In quel momento le manifestanti si sono dirette a Tunisi, per continuare il sit-in. Nel tragitto, sono state fermate dalla polizia alla stazione di Zarzis. D’accordo con l’Agenzia delle Nazioni Unite per i Rifugiati, il governo nazionale aveva infatti ordinato alle autorità di polizia di impedire alle persone manifestanti di raggiungere Tunisi. Intercettazioni illegali di questo tipo sono avvenute anche ai posti di blocco di Sfax, Gabes, Sousse… grandi città sulla via per il nord tunisino. Ali, un uomo centrafricano, ci racconta di essere persino stato detenuto arbitrariamente per tre giorni mentre tentava di riunirsi ai suoi compagni. Per via di queste interruzioni illegali, le manifestanti sono arrivate a Tunisi dopo una settimana, con mezzi, percorsi e soste diversi, mentre altri, da varie parti della Tunisia, si sono uniti alla protesta. Al loro arrivo al Lac, le prime 18 sono state detenute arbitrariamente. È stata necessaria l’intercessione del Forum Tunisino per i Diritti Economici e Sociali (FTDES) per ripristinare la loro libertà e diritto di manifestazione pacifica2. Stando alle dichiarazioni delle manifestanti, gli impiegati evitano ormai da settimane l’ingresso principale, e l’unica comunicazione possibile è ridotta al contatto telefonico fra uno dei leader della protesta e la direttrice responsabile di UNHCR a Tunisi.
Nonostante le gravi condizioni nelle quali queste persone si trovano, UNHCR non effettua un’“evacuazione” di queste persone verso Paesi terzi, come da loro richiesto. Contrariamente alle esperienze dei manifestanti, l’UNHCR considera che in Tunisia, Paese facente parte della Convenzione di Ginevra del 1951, i diritti di base dei rifugiati vengano rispettati e i richiedenti asilo abbiano accesso ai servizi di base3. L’UNHCR sostiene quindi di aver proposto, fin dal primo giorno del sit-in, soluzioni temporanee per togliere le manifestanti dalla strada, e soluzioni a lungo termine come le possibilità di inclusione socio-economica.
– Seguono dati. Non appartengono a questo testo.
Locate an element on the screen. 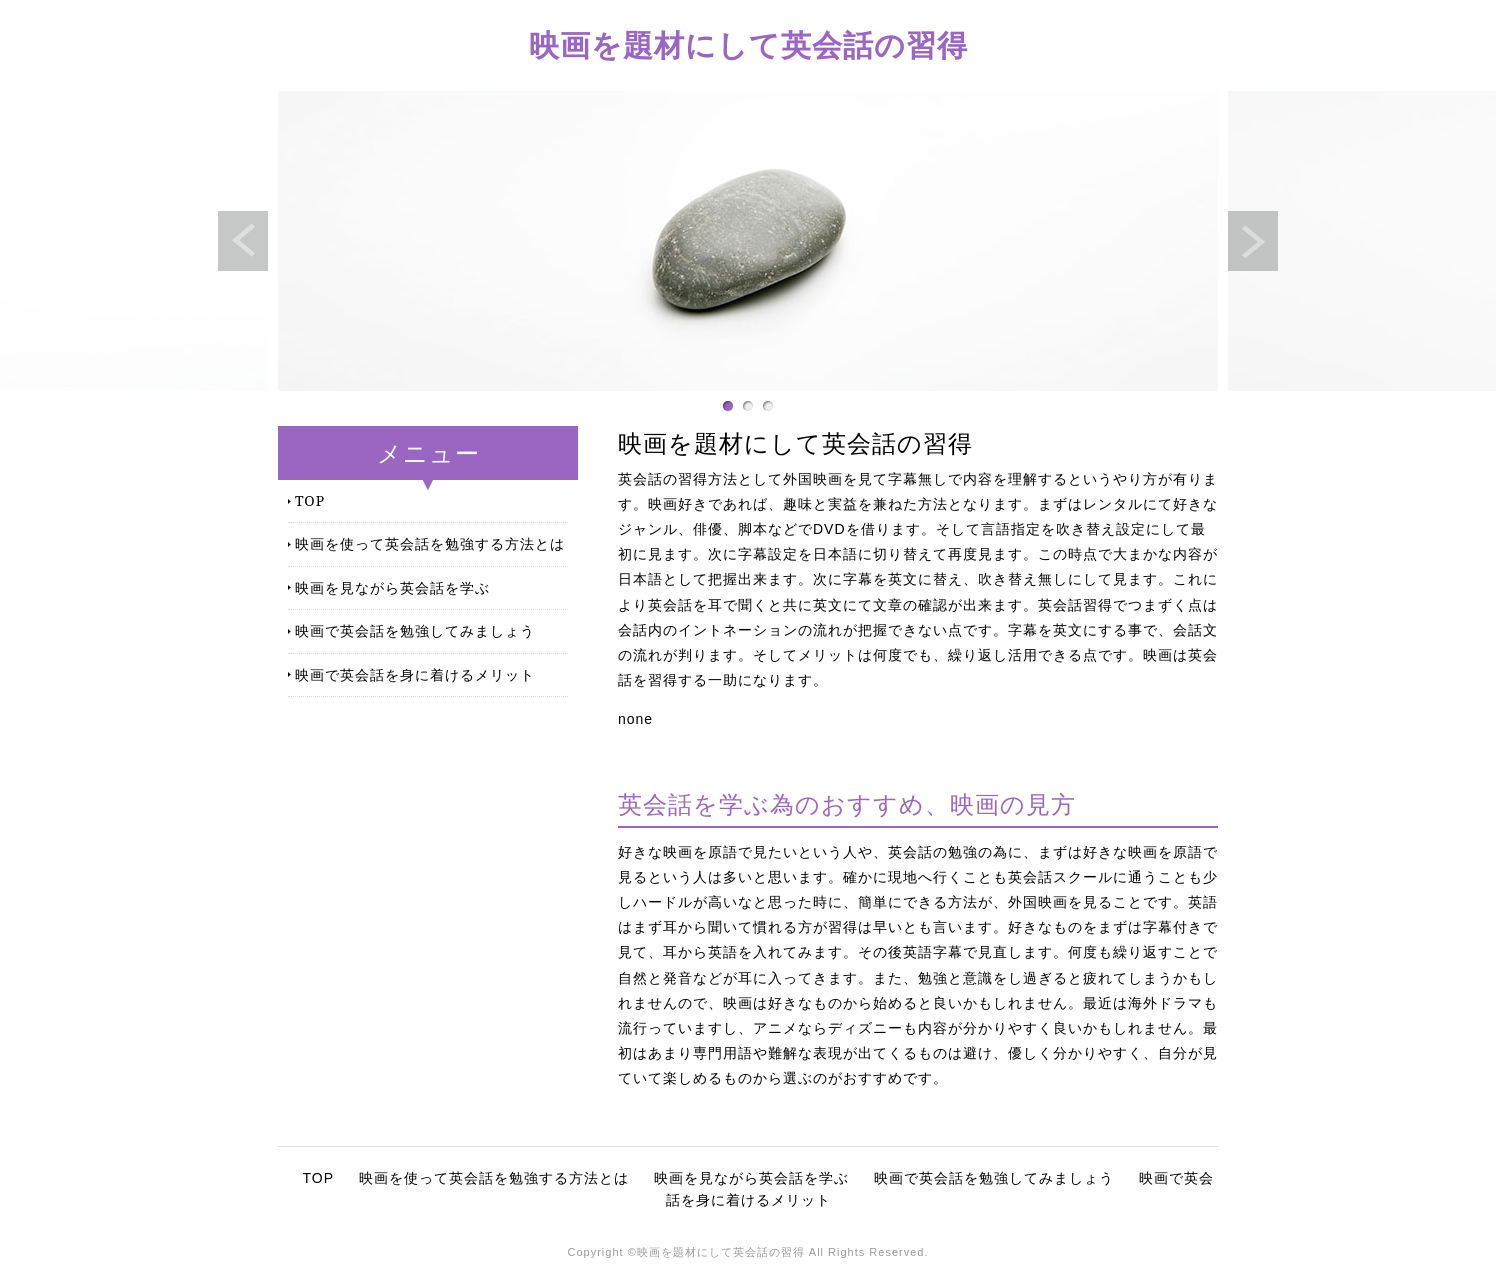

Intanto, trovare cibo e continuare a dormire per strada si fa sempre più complicato, soprattutto con la diffusione di malattie e gravi disturbi. Alcuni bambini, malnutriti, hanno bisogno di cure mediche. La maggioranza degli adulti ha problemi di salute e necessita di trattamento immediato o continuativo.
Pochi giorni fa, un membro della tribù Tuareg è stato investito a 300 metri dal sit-in ferendosi la testa. Nonostante in ospedale sia subito risultato fuori pericolo, questo ennesimo colpo ha ulteriormente abbattuto il morale del gruppo.
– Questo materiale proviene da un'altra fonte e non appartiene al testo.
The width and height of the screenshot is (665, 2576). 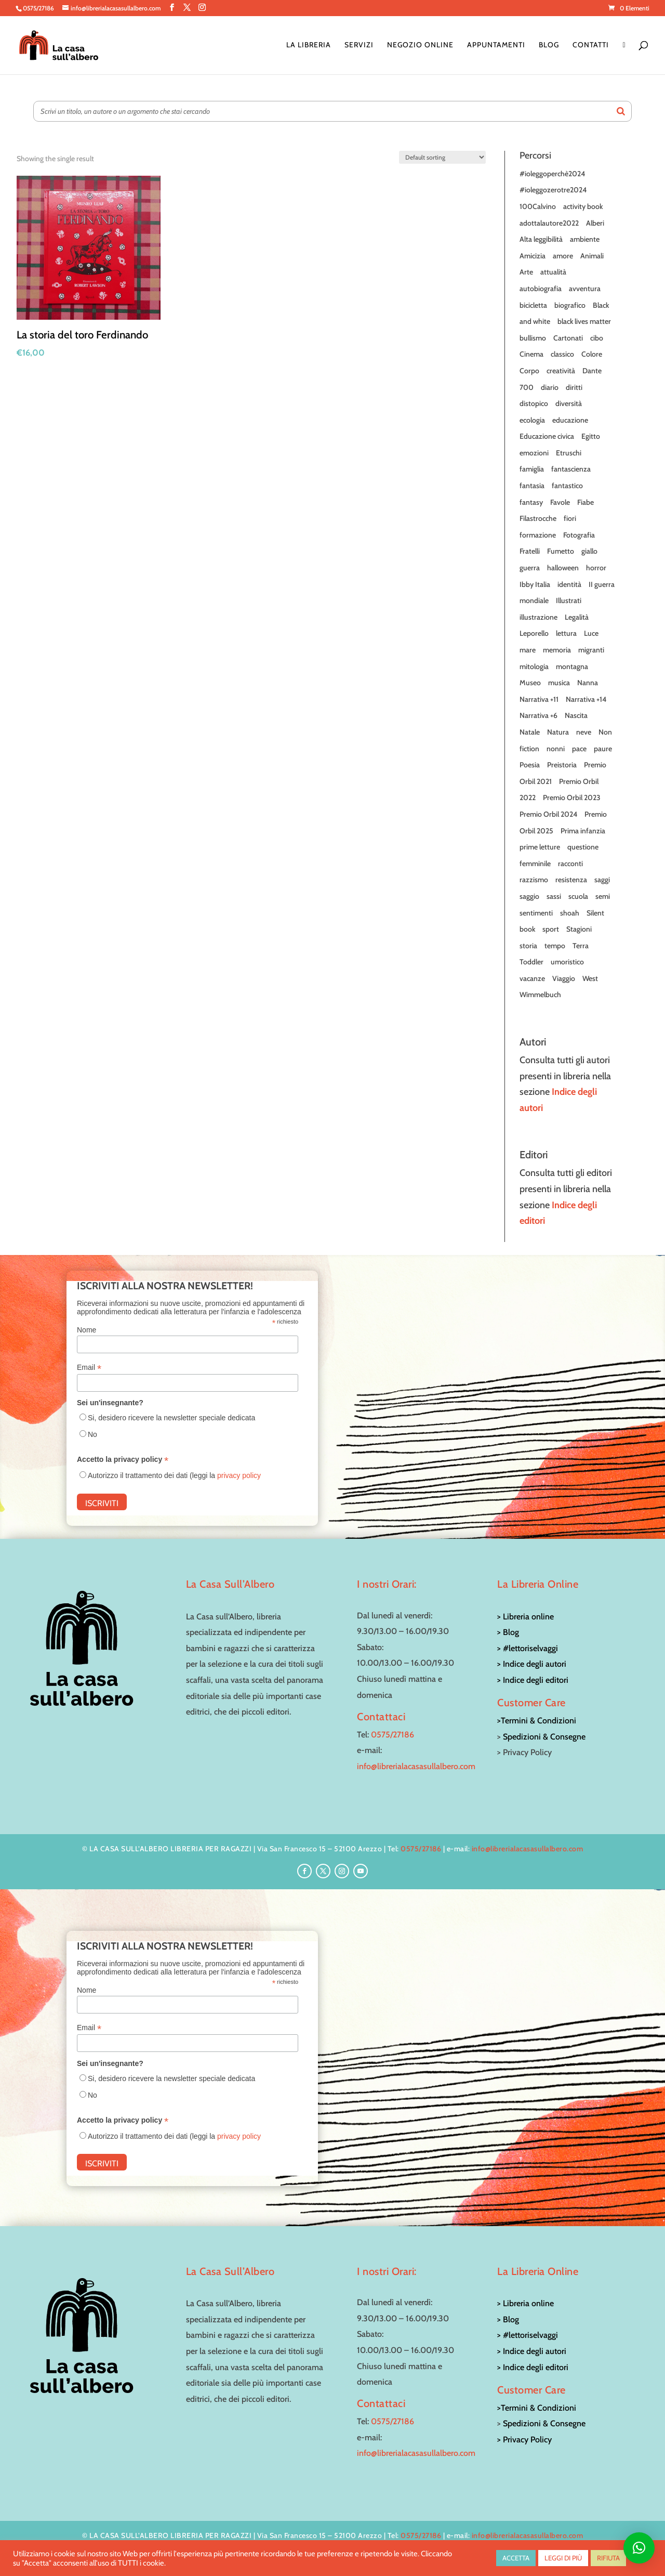 I want to click on adottalautore2022, so click(x=549, y=223).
L’11 maggio 2022, l’UNHCR ha proposto ai manifestanti di spostarsi in due nuovi centri di accoglienza presso Tunisi, tentando di placare le proteste. Nonostante siano state fatte promesse di accelerazione delle procedure di asilo, i manifestanti si dicono fortemente sfiduciati nei confronti dell’organizzazione internazionale. Sanno, infatti, che solo uno Stato terzo può decidere di aprire un programma di resettlement e accoglienza. Il tempo passa, e in Tunisia nessuno si prende la responsabilità di queste persone. Persone che – complici gli interessi internazionali volti a classificare la Tunisia come un Paese sicuro – vengono abbandonate in un limbo del quale è impossibile prevedere la fine. Restano così invisibili ed escluse dalla legalità, costrette a restare per strada, inascoltate. Nonostante le difficoltà crescenti, permane la determinazione a resistere. Un gruppo ha già dichiarato che non accetterà altra soluzione se non l’evacuazione. Mentre il morale si abbassa di giorno in giorno, la prospettiva di dover ritornare nell’”inferno” libico si fa sempre più concreta. La Tunisia non era il paradiso che ci si aspettava.
Riccardo Biggi, Valentina Lomaglio e Luca Ramello
Note:
- I nomi di questa rubrica sono di fantasia, per proteggere l’identità delle persone intervistate.
- Da un’intervista con un portavoce di FTDES.
- Da un’intervista con un portavoce dell’Emergency Response Team dell’UNHCR Tunisia, Chiara Cavalcanti.